What the exercise asks: Copy out the material below, substituting "center point" for every occurrence of "midpoint" and leaving everything else unchanged.

Stored records:
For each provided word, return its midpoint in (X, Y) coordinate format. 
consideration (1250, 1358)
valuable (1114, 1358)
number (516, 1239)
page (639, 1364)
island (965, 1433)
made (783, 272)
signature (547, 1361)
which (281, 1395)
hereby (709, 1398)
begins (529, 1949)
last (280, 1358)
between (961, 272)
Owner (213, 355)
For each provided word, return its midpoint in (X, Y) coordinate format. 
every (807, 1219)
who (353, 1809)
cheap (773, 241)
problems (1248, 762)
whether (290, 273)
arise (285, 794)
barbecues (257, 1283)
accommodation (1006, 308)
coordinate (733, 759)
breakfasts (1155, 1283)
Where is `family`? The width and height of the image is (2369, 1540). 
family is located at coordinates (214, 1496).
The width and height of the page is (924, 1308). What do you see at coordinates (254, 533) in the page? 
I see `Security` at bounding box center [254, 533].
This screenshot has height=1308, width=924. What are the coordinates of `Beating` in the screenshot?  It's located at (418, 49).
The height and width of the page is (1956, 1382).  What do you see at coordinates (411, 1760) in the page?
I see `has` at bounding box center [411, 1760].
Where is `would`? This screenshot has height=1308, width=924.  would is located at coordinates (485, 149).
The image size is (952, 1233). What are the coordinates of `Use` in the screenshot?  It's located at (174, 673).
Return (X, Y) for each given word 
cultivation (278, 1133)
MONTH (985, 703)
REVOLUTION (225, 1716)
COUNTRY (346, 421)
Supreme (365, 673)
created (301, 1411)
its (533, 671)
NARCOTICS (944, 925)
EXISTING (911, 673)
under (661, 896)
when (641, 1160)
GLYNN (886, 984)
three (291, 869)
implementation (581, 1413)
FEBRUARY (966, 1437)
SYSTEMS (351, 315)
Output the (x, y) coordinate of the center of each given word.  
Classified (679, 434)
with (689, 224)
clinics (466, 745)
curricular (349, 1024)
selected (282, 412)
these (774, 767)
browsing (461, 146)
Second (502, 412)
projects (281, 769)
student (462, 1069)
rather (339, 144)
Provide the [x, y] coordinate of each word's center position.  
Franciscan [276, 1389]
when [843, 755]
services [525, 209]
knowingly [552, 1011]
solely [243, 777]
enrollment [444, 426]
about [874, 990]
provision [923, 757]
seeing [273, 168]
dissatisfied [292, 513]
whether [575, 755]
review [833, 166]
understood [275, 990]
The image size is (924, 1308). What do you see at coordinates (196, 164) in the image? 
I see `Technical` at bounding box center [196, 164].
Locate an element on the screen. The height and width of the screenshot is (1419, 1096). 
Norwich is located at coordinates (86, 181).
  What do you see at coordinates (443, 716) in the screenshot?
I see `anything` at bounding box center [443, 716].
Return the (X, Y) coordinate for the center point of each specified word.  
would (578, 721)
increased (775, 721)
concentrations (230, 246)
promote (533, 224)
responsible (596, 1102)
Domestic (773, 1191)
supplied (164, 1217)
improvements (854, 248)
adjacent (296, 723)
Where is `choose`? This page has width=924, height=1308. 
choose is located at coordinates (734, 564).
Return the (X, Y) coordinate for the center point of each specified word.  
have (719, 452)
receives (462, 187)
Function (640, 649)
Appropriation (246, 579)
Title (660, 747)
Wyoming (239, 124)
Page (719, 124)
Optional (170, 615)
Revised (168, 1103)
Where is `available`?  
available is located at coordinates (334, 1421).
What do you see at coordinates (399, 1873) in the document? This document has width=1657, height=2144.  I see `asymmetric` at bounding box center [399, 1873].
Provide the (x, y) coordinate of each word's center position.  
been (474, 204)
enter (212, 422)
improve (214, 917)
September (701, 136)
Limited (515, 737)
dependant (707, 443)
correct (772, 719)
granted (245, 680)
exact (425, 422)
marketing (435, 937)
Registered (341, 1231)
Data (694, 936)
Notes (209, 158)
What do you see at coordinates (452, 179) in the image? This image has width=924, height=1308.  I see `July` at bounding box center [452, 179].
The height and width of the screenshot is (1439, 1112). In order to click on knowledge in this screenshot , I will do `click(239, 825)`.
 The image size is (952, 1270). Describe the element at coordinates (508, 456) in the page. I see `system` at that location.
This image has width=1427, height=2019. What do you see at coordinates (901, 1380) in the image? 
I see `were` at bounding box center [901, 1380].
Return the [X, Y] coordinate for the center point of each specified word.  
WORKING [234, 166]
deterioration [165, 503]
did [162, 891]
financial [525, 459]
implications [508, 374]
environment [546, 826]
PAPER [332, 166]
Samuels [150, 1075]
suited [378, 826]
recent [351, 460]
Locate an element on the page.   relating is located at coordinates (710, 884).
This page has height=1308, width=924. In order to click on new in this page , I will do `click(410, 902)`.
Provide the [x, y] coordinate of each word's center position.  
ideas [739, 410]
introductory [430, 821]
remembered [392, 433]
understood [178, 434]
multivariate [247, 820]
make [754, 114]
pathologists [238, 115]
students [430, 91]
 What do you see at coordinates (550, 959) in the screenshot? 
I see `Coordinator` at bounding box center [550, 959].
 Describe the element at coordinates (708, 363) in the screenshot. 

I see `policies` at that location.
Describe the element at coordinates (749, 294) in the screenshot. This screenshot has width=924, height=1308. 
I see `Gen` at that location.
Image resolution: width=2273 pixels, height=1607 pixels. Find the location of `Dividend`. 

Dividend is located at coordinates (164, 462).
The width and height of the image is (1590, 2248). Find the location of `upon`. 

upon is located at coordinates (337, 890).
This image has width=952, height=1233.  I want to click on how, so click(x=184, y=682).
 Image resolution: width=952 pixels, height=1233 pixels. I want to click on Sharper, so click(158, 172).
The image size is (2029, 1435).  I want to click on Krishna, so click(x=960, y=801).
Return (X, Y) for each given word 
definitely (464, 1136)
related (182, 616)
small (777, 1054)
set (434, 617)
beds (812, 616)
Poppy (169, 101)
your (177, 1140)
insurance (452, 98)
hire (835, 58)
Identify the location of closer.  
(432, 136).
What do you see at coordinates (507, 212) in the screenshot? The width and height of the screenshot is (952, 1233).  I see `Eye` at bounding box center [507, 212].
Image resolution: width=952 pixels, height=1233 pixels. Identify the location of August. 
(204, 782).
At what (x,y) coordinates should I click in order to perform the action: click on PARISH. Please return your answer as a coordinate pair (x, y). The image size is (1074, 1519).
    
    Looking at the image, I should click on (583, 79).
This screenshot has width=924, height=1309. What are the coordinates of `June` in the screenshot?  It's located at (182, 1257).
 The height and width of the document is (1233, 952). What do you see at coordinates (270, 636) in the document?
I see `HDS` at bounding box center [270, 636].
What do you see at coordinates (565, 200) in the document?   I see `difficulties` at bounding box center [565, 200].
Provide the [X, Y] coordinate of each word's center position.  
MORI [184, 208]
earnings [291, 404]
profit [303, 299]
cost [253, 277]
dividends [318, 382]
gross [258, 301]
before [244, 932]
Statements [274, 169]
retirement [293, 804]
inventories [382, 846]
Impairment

Output below:
For each provided word, return its center point in (X, Y) coordinate format. 
consideration (1250, 1358)
valuable (1114, 1358)
number (516, 1239)
page (639, 1364)
island (965, 1433)
made (783, 272)
signature (547, 1361)
which (281, 1395)
hereby (709, 1398)
begins (529, 1949)
last (280, 1358)
between (961, 272)
Owner (213, 355)
For each provided word, return its center point in (X, Y) coordinate format. 
every (807, 1219)
who (353, 1809)
cheap (773, 241)
problems (1248, 762)
whether (290, 273)
arise (285, 794)
barbecues (257, 1283)
accommodation (1006, 308)
coordinate (733, 759)
breakfasts (1155, 1283)
Where is `family`? The width and height of the image is (2369, 1540). 
family is located at coordinates (214, 1496).
The width and height of the page is (924, 1308). What do you see at coordinates (254, 533) in the page? 
I see `Security` at bounding box center [254, 533].
This screenshot has height=1308, width=924. What are the coordinates of `Beating` in the screenshot?  It's located at (418, 49).
The height and width of the page is (1956, 1382).  What do you see at coordinates (411, 1760) in the page?
I see `has` at bounding box center [411, 1760].
Where is `would`? This screenshot has height=1308, width=924.  would is located at coordinates (485, 149).
The image size is (952, 1233). What are the coordinates of `Use` in the screenshot?  It's located at (174, 673).
Return (X, Y) for each given word 
cultivation (278, 1133)
MONTH (985, 703)
REVOLUTION (225, 1716)
COUNTRY (346, 421)
Supreme (365, 673)
created (301, 1411)
its (533, 671)
NARCOTICS (944, 925)
EXISTING (911, 673)
under (661, 896)
when (641, 1160)
GLYNN (886, 984)
three (291, 869)
implementation (581, 1413)
FEBRUARY (966, 1437)
SYSTEMS (351, 315)
Output the (x, y) coordinate of the center of each given word.  
Classified (679, 434)
with (689, 224)
clinics (466, 745)
curricular (349, 1024)
selected (282, 412)
these (774, 767)
browsing (461, 146)
Second (502, 412)
projects (281, 769)
student (462, 1069)
rather (339, 144)
Provide the [x, y] coordinate of each word's center position.  
Franciscan [276, 1389]
when [843, 755]
services [525, 209]
knowingly [552, 1011]
solely [243, 777]
enrollment [444, 426]
about [874, 990]
provision [923, 757]
seeing [273, 168]
dissatisfied [292, 513]
whether [575, 755]
review [833, 166]
understood [275, 990]
The image size is (924, 1308). What do you see at coordinates (196, 164) in the image? 
I see `Technical` at bounding box center [196, 164].
Locate an element on the screen. The height and width of the screenshot is (1419, 1096). 
Norwich is located at coordinates (86, 181).
  What do you see at coordinates (443, 716) in the screenshot?
I see `anything` at bounding box center [443, 716].
Return the (X, Y) coordinate for the center point of each specified word.  
would (578, 721)
increased (775, 721)
concentrations (230, 246)
promote (533, 224)
responsible (596, 1102)
Domestic (773, 1191)
supplied (164, 1217)
improvements (854, 248)
adjacent (296, 723)
Where is `choose`? This page has width=924, height=1308. 
choose is located at coordinates (734, 564).
Return the (X, Y) coordinate for the center point of each specified word.  
have (719, 452)
receives (462, 187)
Function (640, 649)
Appropriation (246, 579)
Title (660, 747)
Wyoming (239, 124)
Page (719, 124)
Optional (170, 615)
Revised (168, 1103)
Where is `available`?  
available is located at coordinates (334, 1421).
What do you see at coordinates (399, 1873) in the document? This document has width=1657, height=2144.  I see `asymmetric` at bounding box center [399, 1873].
Provide the (x, y) coordinate of each word's center position.  
been (474, 204)
enter (212, 422)
improve (214, 917)
September (701, 136)
Limited (515, 737)
dependant (707, 443)
correct (772, 719)
granted (245, 680)
exact (425, 422)
marketing (435, 937)
Registered (341, 1231)
Data (694, 936)
Notes (209, 158)
What do you see at coordinates (452, 179) in the image? This image has width=924, height=1308.  I see `July` at bounding box center [452, 179].
The height and width of the screenshot is (1439, 1112). In order to click on knowledge in this screenshot , I will do `click(239, 825)`.
 The image size is (952, 1270). Describe the element at coordinates (508, 456) in the page. I see `system` at that location.
This image has width=1427, height=2019. What do you see at coordinates (901, 1380) in the image? 
I see `were` at bounding box center [901, 1380].
Return the [X, Y] coordinate for the center point of each specified word.  
WORKING [234, 166]
deterioration [165, 503]
did [162, 891]
financial [525, 459]
implications [508, 374]
environment [546, 826]
PAPER [332, 166]
Samuels [150, 1075]
suited [378, 826]
recent [351, 460]
Locate an element on the page.   relating is located at coordinates (710, 884).
This page has height=1308, width=924. In order to click on new in this page , I will do `click(410, 902)`.
Provide the [x, y] coordinate of each word's center position.  
ideas [739, 410]
introductory [430, 821]
remembered [392, 433]
understood [178, 434]
multivariate [247, 820]
make [754, 114]
pathologists [238, 115]
students [430, 91]
 What do you see at coordinates (550, 959) in the screenshot? 
I see `Coordinator` at bounding box center [550, 959].
 Describe the element at coordinates (708, 363) in the screenshot. 

I see `policies` at that location.
Describe the element at coordinates (749, 294) in the screenshot. This screenshot has width=924, height=1308. 
I see `Gen` at that location.
Image resolution: width=2273 pixels, height=1607 pixels. Find the location of `Dividend`. 

Dividend is located at coordinates (164, 462).
The width and height of the image is (1590, 2248). Find the location of `upon`. 

upon is located at coordinates (337, 890).
This image has width=952, height=1233.  I want to click on how, so click(x=184, y=682).
 Image resolution: width=952 pixels, height=1233 pixels. I want to click on Sharper, so click(158, 172).
The image size is (2029, 1435).  I want to click on Krishna, so click(x=960, y=801).
Return (X, Y) for each given word 
definitely (464, 1136)
related (182, 616)
small (777, 1054)
set (434, 617)
beds (812, 616)
Poppy (169, 101)
your (177, 1140)
insurance (452, 98)
hire (835, 58)
Identify the location of closer.  
(432, 136).
What do you see at coordinates (507, 212) in the screenshot? The width and height of the screenshot is (952, 1233).  I see `Eye` at bounding box center [507, 212].
Image resolution: width=952 pixels, height=1233 pixels. Identify the location of August. 
(204, 782).
At what (x,y) coordinates should I click in order to perform the action: click on PARISH. Please return your answer as a coordinate pair (x, y). The image size is (1074, 1519).
    
    Looking at the image, I should click on (583, 79).
This screenshot has width=924, height=1309. What are the coordinates of `June` in the screenshot?  It's located at (182, 1257).
 The height and width of the document is (1233, 952). What do you see at coordinates (270, 636) in the document?
I see `HDS` at bounding box center [270, 636].
What do you see at coordinates (565, 200) in the document?   I see `difficulties` at bounding box center [565, 200].
Provide the [X, Y] coordinate of each word's center position.  
MORI [184, 208]
earnings [291, 404]
profit [303, 299]
cost [253, 277]
dividends [318, 382]
gross [258, 301]
before [244, 932]
Statements [274, 169]
retirement [293, 804]
inventories [382, 846]
Impairment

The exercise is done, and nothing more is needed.